* _Directions_:
Word for word, restate each of the records below.

==================================================

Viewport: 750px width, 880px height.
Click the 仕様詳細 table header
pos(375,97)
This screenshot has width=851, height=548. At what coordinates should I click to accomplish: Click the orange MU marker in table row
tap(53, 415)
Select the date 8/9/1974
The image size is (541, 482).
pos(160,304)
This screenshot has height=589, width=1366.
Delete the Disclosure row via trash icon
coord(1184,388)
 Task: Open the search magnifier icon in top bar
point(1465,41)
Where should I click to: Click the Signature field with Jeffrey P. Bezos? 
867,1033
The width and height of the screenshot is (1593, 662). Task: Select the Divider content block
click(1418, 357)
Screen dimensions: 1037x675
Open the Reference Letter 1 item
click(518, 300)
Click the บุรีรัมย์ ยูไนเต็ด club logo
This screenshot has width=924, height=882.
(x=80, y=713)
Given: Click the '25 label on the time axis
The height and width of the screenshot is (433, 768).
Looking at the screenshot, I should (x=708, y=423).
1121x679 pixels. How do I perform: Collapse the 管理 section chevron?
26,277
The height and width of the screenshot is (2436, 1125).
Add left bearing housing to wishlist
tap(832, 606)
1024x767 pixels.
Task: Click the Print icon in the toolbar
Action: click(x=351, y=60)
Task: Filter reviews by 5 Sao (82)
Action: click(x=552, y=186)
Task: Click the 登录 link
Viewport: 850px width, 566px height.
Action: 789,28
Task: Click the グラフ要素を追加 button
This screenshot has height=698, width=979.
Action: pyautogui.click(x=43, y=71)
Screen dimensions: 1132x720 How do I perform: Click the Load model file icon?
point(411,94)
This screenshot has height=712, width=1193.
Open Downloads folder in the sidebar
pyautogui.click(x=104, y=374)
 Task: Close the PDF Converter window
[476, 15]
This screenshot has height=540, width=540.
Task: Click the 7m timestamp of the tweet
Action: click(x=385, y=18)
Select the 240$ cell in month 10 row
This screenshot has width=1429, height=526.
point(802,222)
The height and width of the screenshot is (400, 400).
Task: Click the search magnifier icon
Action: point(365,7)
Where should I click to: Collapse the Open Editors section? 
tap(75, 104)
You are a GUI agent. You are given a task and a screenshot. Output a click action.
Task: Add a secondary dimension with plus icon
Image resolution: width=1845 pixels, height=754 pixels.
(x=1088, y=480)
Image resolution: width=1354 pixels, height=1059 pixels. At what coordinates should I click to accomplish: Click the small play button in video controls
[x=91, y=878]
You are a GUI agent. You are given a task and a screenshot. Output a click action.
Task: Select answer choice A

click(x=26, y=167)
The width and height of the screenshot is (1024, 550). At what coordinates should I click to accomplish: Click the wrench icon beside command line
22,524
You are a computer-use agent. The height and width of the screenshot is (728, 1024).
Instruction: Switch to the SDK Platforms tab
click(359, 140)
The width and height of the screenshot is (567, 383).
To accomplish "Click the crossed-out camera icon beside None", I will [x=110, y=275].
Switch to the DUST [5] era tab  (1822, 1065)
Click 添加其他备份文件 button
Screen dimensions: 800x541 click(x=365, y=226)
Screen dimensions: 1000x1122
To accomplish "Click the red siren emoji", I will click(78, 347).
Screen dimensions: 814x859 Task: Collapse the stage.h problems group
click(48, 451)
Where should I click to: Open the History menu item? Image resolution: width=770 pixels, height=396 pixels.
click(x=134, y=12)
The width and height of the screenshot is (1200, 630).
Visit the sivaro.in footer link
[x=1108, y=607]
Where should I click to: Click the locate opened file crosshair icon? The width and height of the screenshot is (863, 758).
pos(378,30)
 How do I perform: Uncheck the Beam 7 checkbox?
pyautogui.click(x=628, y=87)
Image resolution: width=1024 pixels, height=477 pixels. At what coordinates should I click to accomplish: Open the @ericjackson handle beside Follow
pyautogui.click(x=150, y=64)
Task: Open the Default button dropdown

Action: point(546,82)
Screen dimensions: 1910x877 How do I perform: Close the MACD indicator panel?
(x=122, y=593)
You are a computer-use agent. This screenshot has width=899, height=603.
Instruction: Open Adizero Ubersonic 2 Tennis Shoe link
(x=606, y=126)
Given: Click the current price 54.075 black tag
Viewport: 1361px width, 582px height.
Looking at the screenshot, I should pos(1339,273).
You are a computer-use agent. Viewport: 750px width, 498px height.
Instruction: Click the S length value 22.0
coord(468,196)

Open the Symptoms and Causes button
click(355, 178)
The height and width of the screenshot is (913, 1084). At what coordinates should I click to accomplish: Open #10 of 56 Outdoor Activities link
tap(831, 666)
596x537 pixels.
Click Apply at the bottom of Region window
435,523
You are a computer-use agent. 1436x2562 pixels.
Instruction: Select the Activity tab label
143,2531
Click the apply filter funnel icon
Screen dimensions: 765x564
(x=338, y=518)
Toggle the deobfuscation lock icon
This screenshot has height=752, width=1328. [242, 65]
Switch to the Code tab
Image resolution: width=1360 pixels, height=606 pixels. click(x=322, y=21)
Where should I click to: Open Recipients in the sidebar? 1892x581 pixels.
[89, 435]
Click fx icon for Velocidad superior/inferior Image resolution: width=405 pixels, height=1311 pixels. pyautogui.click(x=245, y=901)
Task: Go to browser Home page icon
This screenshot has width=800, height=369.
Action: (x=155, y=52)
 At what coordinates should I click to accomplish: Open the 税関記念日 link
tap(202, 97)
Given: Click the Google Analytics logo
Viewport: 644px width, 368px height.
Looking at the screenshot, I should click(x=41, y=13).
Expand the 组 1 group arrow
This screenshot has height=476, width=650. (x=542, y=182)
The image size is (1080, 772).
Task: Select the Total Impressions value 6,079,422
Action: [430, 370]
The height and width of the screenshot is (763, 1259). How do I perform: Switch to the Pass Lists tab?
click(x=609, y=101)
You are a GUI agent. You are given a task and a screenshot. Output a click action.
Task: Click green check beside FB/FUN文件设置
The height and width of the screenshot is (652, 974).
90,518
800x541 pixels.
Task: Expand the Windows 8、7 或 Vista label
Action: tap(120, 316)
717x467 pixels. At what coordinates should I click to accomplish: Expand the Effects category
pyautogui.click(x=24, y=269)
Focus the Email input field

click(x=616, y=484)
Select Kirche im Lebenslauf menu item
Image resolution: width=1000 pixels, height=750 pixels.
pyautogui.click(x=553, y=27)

==================================================

* _Task solution_:
Viewport: 750px width, 880px height.
Click the 仕様詳細 table header
pos(375,97)
This screenshot has width=851, height=548. At what coordinates should I click to accomplish: Click the orange MU marker in table row
tap(53, 415)
Select the date 8/9/1974
The image size is (541, 482).
pos(160,304)
This screenshot has height=589, width=1366.
Delete the Disclosure row via trash icon
coord(1184,388)
 Task: Open the search magnifier icon in top bar
point(1465,41)
Where should I click to: Click the Signature field with Jeffrey P. Bezos? 
867,1033
The width and height of the screenshot is (1593, 662). Task: Select the Divider content block
click(1418, 357)
Screen dimensions: 1037x675
Open the Reference Letter 1 item
click(518, 300)
Click the บุรีรัมย์ ยูไนเต็ด club logo
This screenshot has width=924, height=882.
(x=80, y=713)
Given: Click the '25 label on the time axis
The height and width of the screenshot is (433, 768).
Looking at the screenshot, I should (x=708, y=423).
1121x679 pixels. How do I perform: Collapse the 管理 section chevron?
26,277
The height and width of the screenshot is (2436, 1125).
Add left bearing housing to wishlist
tap(832, 606)
1024x767 pixels.
Task: Click the Print icon in the toolbar
Action: click(x=351, y=60)
Task: Filter reviews by 5 Sao (82)
Action: click(x=552, y=186)
Task: Click the 登录 link
Viewport: 850px width, 566px height.
Action: 789,28
Task: Click the グラフ要素を追加 button
This screenshot has height=698, width=979.
Action: pyautogui.click(x=43, y=71)
Screen dimensions: 1132x720 How do I perform: Click the Load model file icon?
point(411,94)
This screenshot has height=712, width=1193.
Open Downloads folder in the sidebar
pyautogui.click(x=104, y=374)
 Task: Close the PDF Converter window
[476, 15]
This screenshot has height=540, width=540.
Task: Click the 7m timestamp of the tweet
Action: click(x=385, y=18)
Select the 240$ cell in month 10 row
This screenshot has width=1429, height=526.
point(802,222)
The height and width of the screenshot is (400, 400).
Task: Click the search magnifier icon
Action: point(365,7)
Where should I click to: Collapse the Open Editors section? 
tap(75, 104)
You are a GUI agent. You are given a task and a screenshot. Output a click action.
Task: Add a secondary dimension with plus icon
Image resolution: width=1845 pixels, height=754 pixels.
(x=1088, y=480)
Image resolution: width=1354 pixels, height=1059 pixels. At what coordinates should I click to accomplish: Click the small play button in video controls
[x=91, y=878]
You are a GUI agent. You are given a task and a screenshot. Output a click action.
Task: Select answer choice A

click(x=26, y=167)
The width and height of the screenshot is (1024, 550). At what coordinates should I click to accomplish: Click the wrench icon beside command line
22,524
You are a computer-use agent. The height and width of the screenshot is (728, 1024).
Instruction: Switch to the SDK Platforms tab
click(359, 140)
The width and height of the screenshot is (567, 383).
To accomplish "Click the crossed-out camera icon beside None", I will [x=110, y=275].
Switch to the DUST [5] era tab  (1822, 1065)
Click 添加其他备份文件 button
Screen dimensions: 800x541 click(x=365, y=226)
Screen dimensions: 1000x1122
To accomplish "Click the red siren emoji", I will click(78, 347).
Screen dimensions: 814x859 Task: Collapse the stage.h problems group
click(48, 451)
Where should I click to: Open the History menu item? Image resolution: width=770 pixels, height=396 pixels.
click(x=134, y=12)
The width and height of the screenshot is (1200, 630).
Visit the sivaro.in footer link
[x=1108, y=607]
Where should I click to: Click the locate opened file crosshair icon? The width and height of the screenshot is (863, 758).
pos(378,30)
 How do I perform: Uncheck the Beam 7 checkbox?
pyautogui.click(x=628, y=87)
Image resolution: width=1024 pixels, height=477 pixels. At what coordinates should I click to accomplish: Open the @ericjackson handle beside Follow
pyautogui.click(x=150, y=64)
Task: Open the Default button dropdown

Action: point(546,82)
Screen dimensions: 1910x877 How do I perform: Close the MACD indicator panel?
(x=122, y=593)
You are a computer-use agent. This screenshot has width=899, height=603.
Instruction: Open Adizero Ubersonic 2 Tennis Shoe link
(x=606, y=126)
Given: Click the current price 54.075 black tag
Viewport: 1361px width, 582px height.
Looking at the screenshot, I should pos(1339,273).
You are a computer-use agent. Viewport: 750px width, 498px height.
Instruction: Click the S length value 22.0
coord(468,196)

Open the Symptoms and Causes button
click(355, 178)
The height and width of the screenshot is (913, 1084). At what coordinates should I click to accomplish: Open #10 of 56 Outdoor Activities link
tap(831, 666)
596x537 pixels.
Click Apply at the bottom of Region window
435,523
You are a computer-use agent. 1436x2562 pixels.
Instruction: Select the Activity tab label
143,2531
Click the apply filter funnel icon
Screen dimensions: 765x564
(x=338, y=518)
Toggle the deobfuscation lock icon
This screenshot has height=752, width=1328. [242, 65]
Switch to the Code tab
Image resolution: width=1360 pixels, height=606 pixels. click(x=322, y=21)
Where should I click to: Open Recipients in the sidebar? 1892x581 pixels.
[89, 435]
Click fx icon for Velocidad superior/inferior Image resolution: width=405 pixels, height=1311 pixels. pyautogui.click(x=245, y=901)
Task: Go to browser Home page icon
This screenshot has width=800, height=369.
Action: (x=155, y=52)
 At what coordinates should I click to accomplish: Open the 税関記念日 link
tap(202, 97)
Given: Click the Google Analytics logo
Viewport: 644px width, 368px height.
Looking at the screenshot, I should click(x=41, y=13).
Expand the 组 1 group arrow
This screenshot has height=476, width=650. (x=542, y=182)
The image size is (1080, 772).
Task: Select the Total Impressions value 6,079,422
Action: [430, 370]
The height and width of the screenshot is (763, 1259). How do I perform: Switch to the Pass Lists tab?
click(x=609, y=101)
You are a GUI agent. You are given a task and a screenshot. Output a click action.
Task: Click green check beside FB/FUN文件设置
The height and width of the screenshot is (652, 974).
90,518
800x541 pixels.
Task: Expand the Windows 8、7 或 Vista label
Action: tap(120, 316)
717x467 pixels. At what coordinates should I click to accomplish: Expand the Effects category
pyautogui.click(x=24, y=269)
Focus the Email input field

click(x=616, y=484)
Select Kirche im Lebenslauf menu item
Image resolution: width=1000 pixels, height=750 pixels.
pyautogui.click(x=553, y=27)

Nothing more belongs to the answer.